All lines in the records that carry the string "agent" are to be shown.

Data under study: Begin

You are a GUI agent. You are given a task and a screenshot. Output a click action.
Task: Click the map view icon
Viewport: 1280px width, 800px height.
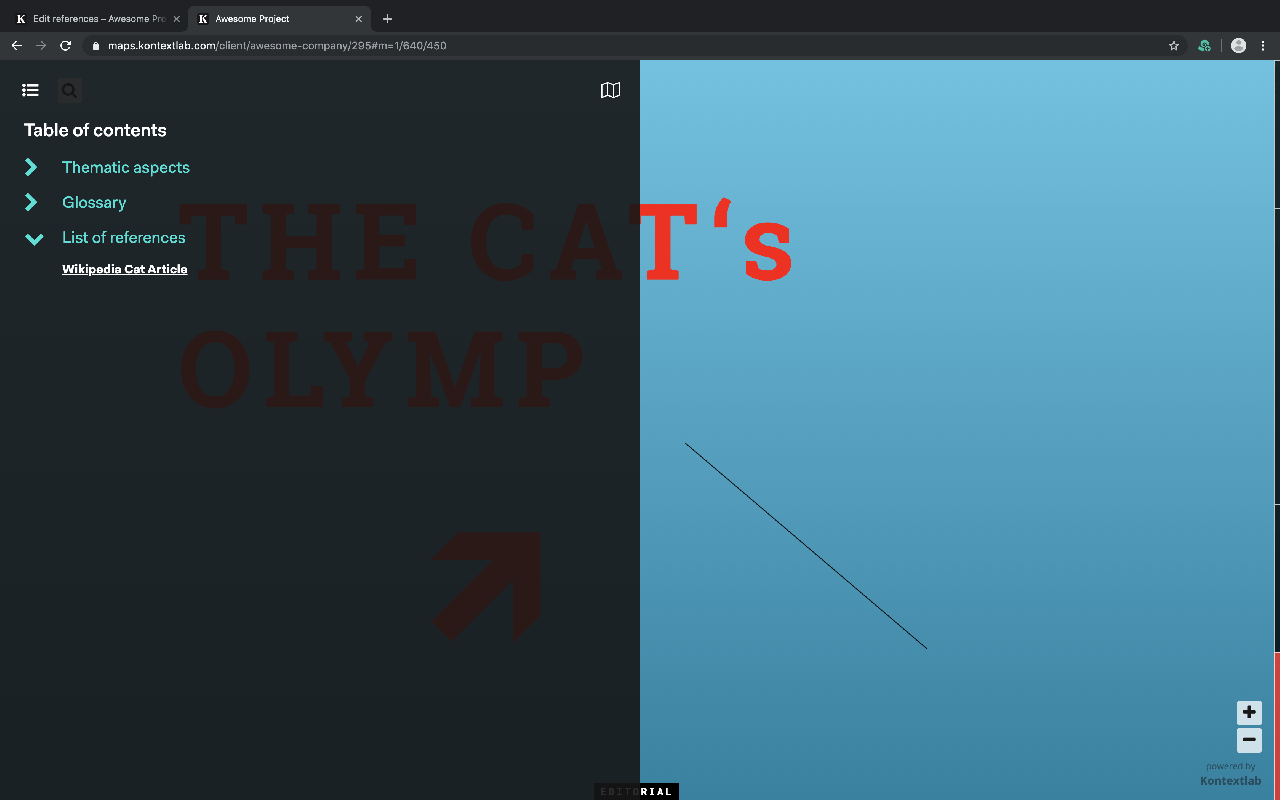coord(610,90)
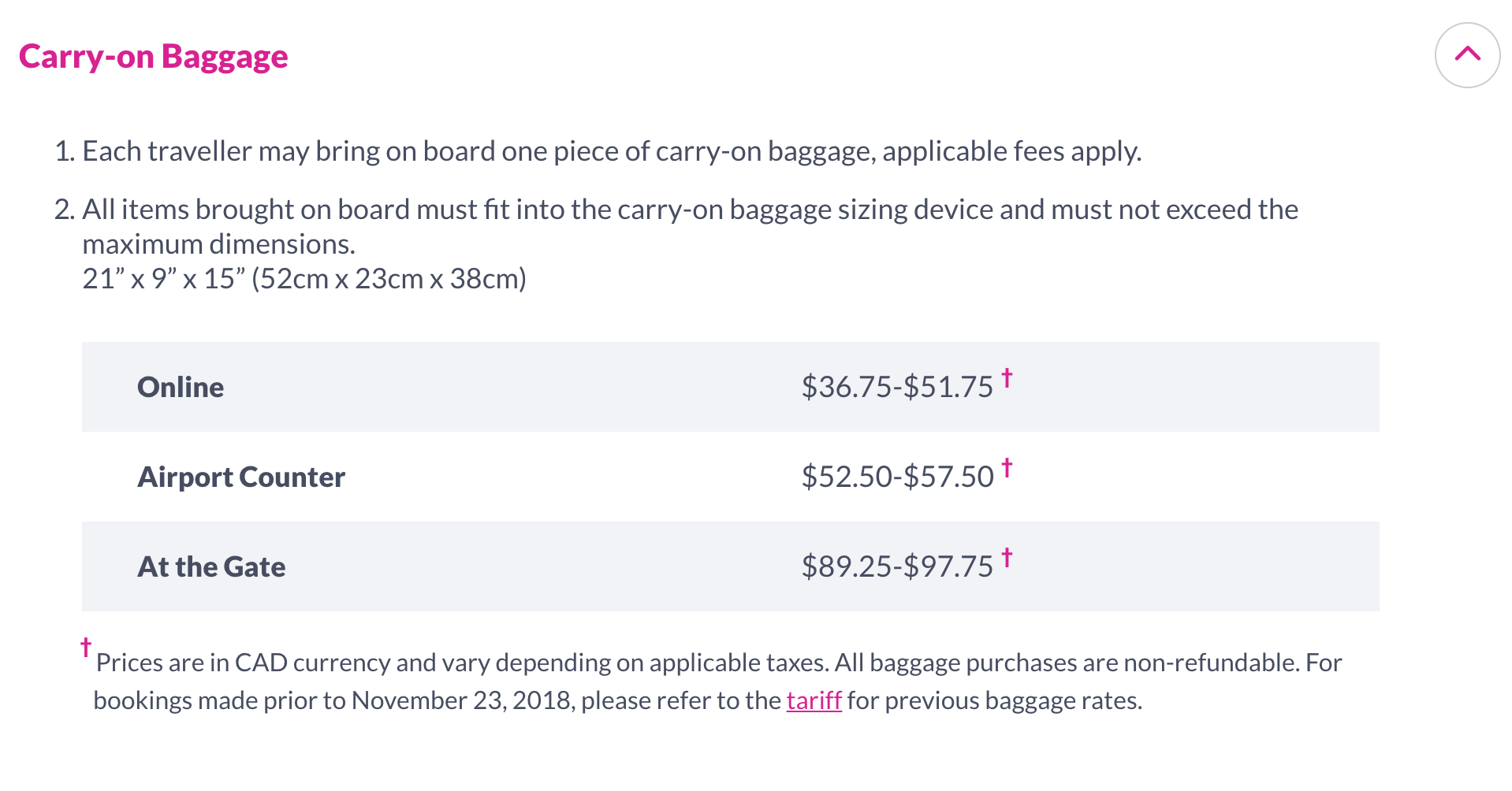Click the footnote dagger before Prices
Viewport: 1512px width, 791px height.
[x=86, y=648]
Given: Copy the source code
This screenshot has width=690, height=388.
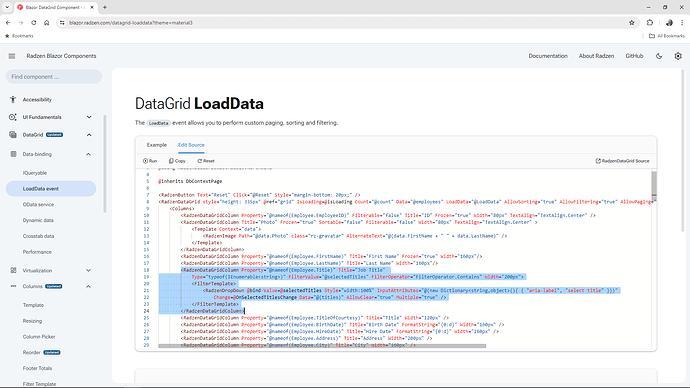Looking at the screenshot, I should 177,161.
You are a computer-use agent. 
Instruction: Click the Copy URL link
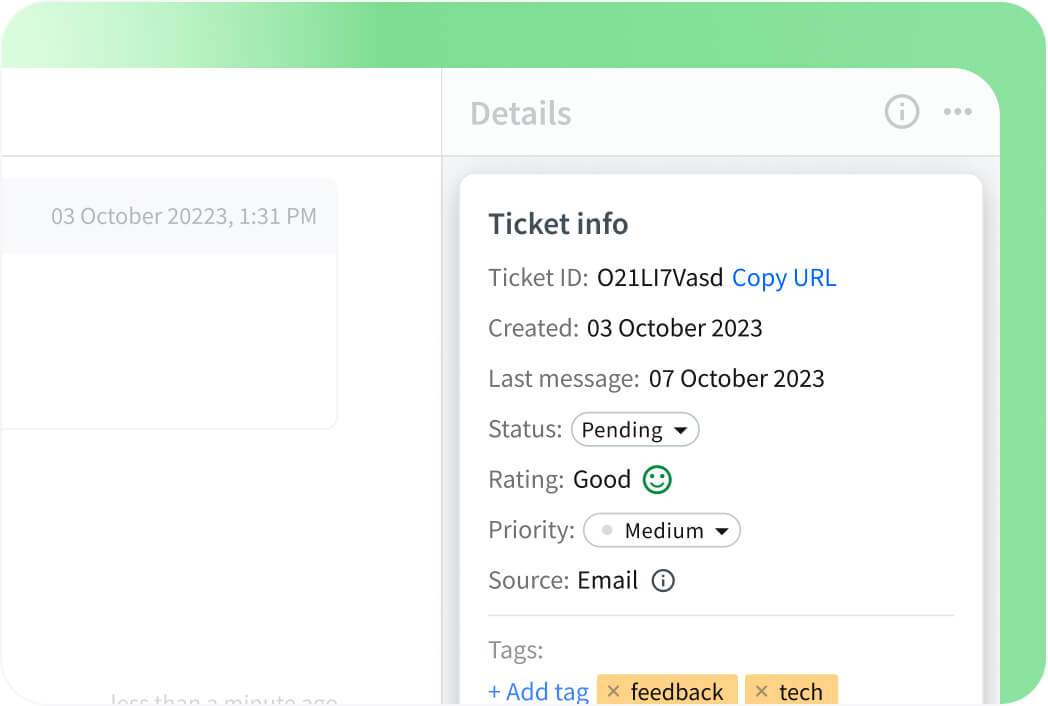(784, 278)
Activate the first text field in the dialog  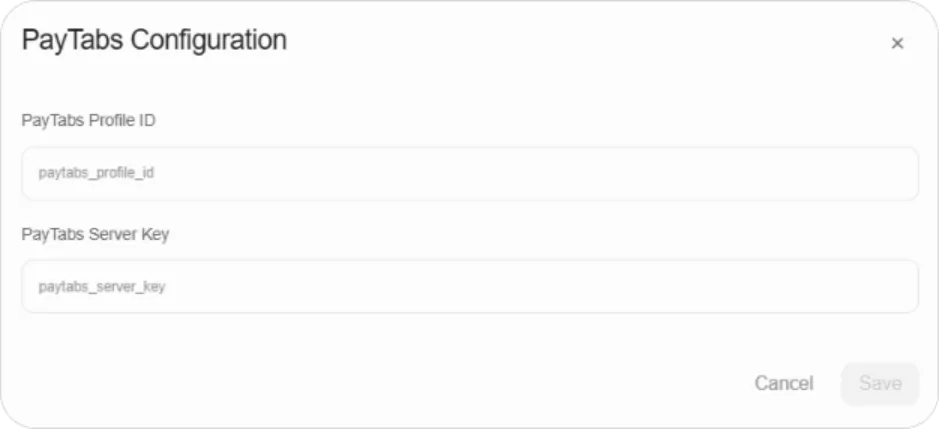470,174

Data under study: End

## Response
You are a GUI agent. You are given a task and a screenshot. Output a click action.
You are a computer-use agent. 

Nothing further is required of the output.